:: TASK DIRECTIONS ::
When you reach the line containing "Given: Open the contacts people icon" in the entries below, start writing out each line exactly, and stop after the line containing "Expand the Unidades".

[[ RECORDS PROVIDED open ]]

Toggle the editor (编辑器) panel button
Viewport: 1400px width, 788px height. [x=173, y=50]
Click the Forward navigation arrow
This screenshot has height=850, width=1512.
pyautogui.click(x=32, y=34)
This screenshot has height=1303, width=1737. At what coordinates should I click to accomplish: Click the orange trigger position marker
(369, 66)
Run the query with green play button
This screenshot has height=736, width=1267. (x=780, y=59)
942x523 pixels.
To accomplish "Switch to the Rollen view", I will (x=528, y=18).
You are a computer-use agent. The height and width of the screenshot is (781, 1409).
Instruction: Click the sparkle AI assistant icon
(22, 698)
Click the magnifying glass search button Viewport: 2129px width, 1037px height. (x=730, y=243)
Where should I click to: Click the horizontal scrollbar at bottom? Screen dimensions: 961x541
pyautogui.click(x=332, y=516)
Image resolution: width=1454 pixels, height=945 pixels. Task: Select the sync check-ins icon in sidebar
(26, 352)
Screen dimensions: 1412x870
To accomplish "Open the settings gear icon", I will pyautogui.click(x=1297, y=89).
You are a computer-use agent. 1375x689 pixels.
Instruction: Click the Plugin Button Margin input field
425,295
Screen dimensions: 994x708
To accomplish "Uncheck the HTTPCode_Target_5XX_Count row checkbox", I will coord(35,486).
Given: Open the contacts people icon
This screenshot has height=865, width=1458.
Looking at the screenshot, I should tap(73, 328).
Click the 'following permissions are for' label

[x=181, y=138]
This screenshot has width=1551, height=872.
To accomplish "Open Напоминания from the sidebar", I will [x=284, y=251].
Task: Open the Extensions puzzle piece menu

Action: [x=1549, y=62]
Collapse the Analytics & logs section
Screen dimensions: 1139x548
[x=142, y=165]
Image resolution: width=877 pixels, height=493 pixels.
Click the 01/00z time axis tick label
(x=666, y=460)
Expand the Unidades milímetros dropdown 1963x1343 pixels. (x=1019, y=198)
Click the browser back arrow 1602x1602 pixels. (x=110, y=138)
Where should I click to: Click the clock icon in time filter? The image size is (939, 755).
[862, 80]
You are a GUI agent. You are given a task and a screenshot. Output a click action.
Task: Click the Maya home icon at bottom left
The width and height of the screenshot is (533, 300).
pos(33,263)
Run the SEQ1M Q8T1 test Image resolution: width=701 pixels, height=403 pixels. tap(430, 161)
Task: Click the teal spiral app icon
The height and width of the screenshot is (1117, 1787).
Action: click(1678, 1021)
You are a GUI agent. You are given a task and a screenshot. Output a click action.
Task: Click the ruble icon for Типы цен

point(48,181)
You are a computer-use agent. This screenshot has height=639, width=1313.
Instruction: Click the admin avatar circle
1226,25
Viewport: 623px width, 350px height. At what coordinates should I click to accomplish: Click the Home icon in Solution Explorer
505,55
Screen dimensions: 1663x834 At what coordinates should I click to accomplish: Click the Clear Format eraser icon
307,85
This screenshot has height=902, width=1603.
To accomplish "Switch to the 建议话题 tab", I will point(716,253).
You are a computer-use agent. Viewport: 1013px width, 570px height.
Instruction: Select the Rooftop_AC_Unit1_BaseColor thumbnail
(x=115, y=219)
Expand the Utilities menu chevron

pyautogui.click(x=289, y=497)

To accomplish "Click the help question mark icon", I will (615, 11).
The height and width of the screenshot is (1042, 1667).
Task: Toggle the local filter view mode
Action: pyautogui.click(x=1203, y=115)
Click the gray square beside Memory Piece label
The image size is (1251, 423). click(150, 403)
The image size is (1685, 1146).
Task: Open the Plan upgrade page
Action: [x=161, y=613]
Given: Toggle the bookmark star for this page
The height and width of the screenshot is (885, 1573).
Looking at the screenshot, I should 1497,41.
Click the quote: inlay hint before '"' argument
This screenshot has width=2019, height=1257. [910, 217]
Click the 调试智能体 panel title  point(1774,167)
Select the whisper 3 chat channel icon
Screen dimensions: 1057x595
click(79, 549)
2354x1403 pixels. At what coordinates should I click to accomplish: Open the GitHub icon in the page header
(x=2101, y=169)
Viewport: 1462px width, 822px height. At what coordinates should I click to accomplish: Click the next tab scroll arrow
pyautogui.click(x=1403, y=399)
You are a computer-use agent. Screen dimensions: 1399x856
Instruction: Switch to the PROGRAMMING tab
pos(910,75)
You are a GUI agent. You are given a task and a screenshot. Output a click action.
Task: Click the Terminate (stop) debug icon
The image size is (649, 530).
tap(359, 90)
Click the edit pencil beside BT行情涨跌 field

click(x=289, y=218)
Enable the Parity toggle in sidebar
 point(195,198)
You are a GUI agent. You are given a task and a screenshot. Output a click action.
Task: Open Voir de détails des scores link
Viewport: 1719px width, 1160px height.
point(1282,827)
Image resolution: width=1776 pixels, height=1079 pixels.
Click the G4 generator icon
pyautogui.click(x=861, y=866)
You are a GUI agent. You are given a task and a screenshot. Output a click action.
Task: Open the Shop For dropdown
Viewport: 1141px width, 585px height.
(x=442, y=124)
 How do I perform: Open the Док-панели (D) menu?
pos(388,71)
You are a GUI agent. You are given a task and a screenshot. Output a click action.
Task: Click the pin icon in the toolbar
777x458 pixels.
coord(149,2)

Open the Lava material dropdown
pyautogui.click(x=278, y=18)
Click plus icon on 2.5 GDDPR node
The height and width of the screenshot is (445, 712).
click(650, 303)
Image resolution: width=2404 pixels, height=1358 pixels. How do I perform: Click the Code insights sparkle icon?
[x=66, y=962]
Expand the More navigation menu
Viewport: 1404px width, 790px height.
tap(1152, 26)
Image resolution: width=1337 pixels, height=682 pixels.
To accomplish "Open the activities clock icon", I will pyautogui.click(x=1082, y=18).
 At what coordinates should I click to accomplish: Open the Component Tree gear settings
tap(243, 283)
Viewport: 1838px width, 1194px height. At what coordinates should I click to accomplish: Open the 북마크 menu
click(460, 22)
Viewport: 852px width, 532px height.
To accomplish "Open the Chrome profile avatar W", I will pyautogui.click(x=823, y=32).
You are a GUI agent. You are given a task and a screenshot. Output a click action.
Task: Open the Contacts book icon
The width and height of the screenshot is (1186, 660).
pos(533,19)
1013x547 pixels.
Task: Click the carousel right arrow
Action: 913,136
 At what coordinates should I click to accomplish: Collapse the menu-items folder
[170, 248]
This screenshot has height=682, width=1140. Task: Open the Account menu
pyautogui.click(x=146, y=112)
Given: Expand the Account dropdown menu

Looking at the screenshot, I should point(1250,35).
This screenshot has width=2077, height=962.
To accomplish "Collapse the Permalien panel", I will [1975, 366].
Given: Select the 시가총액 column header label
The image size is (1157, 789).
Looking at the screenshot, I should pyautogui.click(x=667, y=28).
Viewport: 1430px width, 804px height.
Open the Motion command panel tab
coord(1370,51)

[[ RECORDS PROVIDED closed ]]

:: EXERCISE ANSWER ::
Given: Open the contacts people icon
This screenshot has height=865, width=1458.
Looking at the screenshot, I should tap(73, 328).
Click the 'following permissions are for' label

[x=181, y=138]
This screenshot has width=1551, height=872.
To accomplish "Open Напоминания from the sidebar", I will [x=284, y=251].
Task: Open the Extensions puzzle piece menu

Action: [x=1549, y=62]
Collapse the Analytics & logs section
Screen dimensions: 1139x548
[x=142, y=165]
Image resolution: width=877 pixels, height=493 pixels.
Click the 01/00z time axis tick label
(x=666, y=460)
Expand the Unidades milímetros dropdown 1963x1343 pixels. (x=1019, y=198)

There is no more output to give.